## Your objective:
Which of the lines below include "computer"? Each one should be copied out.
--------------------------------------------------
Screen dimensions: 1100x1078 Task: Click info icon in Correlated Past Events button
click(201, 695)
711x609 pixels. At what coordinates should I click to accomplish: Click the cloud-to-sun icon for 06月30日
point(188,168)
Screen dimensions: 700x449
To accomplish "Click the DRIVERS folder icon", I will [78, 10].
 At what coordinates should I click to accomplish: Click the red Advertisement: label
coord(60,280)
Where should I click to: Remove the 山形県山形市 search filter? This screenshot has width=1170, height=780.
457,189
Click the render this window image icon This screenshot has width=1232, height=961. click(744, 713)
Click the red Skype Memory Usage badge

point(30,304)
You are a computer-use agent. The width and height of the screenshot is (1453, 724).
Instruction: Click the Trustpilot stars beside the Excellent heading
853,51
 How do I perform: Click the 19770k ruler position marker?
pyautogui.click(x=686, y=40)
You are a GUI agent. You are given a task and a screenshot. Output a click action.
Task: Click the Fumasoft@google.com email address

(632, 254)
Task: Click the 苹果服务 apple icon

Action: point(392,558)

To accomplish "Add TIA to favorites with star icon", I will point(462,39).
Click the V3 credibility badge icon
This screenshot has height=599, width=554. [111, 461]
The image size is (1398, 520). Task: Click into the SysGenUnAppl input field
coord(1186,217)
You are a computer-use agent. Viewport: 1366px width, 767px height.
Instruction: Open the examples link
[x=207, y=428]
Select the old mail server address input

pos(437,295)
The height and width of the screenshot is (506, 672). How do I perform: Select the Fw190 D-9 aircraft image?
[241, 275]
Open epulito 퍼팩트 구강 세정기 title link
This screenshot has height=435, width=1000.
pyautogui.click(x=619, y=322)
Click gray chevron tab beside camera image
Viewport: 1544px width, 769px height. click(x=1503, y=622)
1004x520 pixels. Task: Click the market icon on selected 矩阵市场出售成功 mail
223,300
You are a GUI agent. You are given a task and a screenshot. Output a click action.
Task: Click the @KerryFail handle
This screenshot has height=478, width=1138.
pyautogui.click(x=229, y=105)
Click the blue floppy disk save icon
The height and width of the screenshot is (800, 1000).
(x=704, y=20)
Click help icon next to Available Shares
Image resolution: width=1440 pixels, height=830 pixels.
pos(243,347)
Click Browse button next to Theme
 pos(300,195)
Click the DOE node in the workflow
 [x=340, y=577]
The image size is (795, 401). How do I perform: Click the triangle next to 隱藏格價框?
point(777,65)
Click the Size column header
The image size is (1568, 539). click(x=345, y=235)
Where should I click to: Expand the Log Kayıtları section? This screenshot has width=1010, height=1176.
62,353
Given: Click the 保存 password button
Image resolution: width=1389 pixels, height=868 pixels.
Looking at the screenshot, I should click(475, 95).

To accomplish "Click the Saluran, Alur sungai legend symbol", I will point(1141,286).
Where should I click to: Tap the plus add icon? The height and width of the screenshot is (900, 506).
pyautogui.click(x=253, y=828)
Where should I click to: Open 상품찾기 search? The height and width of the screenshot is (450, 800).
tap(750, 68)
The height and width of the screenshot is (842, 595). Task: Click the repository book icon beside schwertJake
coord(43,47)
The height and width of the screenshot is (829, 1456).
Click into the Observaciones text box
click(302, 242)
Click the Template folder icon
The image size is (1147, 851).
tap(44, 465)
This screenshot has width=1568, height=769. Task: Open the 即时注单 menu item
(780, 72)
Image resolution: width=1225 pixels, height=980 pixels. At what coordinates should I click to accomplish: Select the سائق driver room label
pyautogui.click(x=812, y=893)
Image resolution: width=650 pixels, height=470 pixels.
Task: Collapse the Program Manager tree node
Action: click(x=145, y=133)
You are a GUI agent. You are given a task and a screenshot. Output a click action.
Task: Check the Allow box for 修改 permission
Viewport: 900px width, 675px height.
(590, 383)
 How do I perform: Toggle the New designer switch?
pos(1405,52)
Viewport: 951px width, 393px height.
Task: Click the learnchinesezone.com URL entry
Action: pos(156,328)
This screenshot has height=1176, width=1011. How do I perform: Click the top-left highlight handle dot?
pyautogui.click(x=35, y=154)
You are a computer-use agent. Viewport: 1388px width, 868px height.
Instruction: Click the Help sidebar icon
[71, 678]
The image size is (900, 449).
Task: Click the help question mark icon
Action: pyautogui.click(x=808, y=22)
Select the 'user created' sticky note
--------------------------------------------------
## Output of the exercise:
You are a computer-use agent. The width and height of the screenshot is (1453, 724).
You are a computer-use agent. Viewport: 1366px width, 767px height.
You are a computer-use agent. Viewport: 1388px width, 868px height.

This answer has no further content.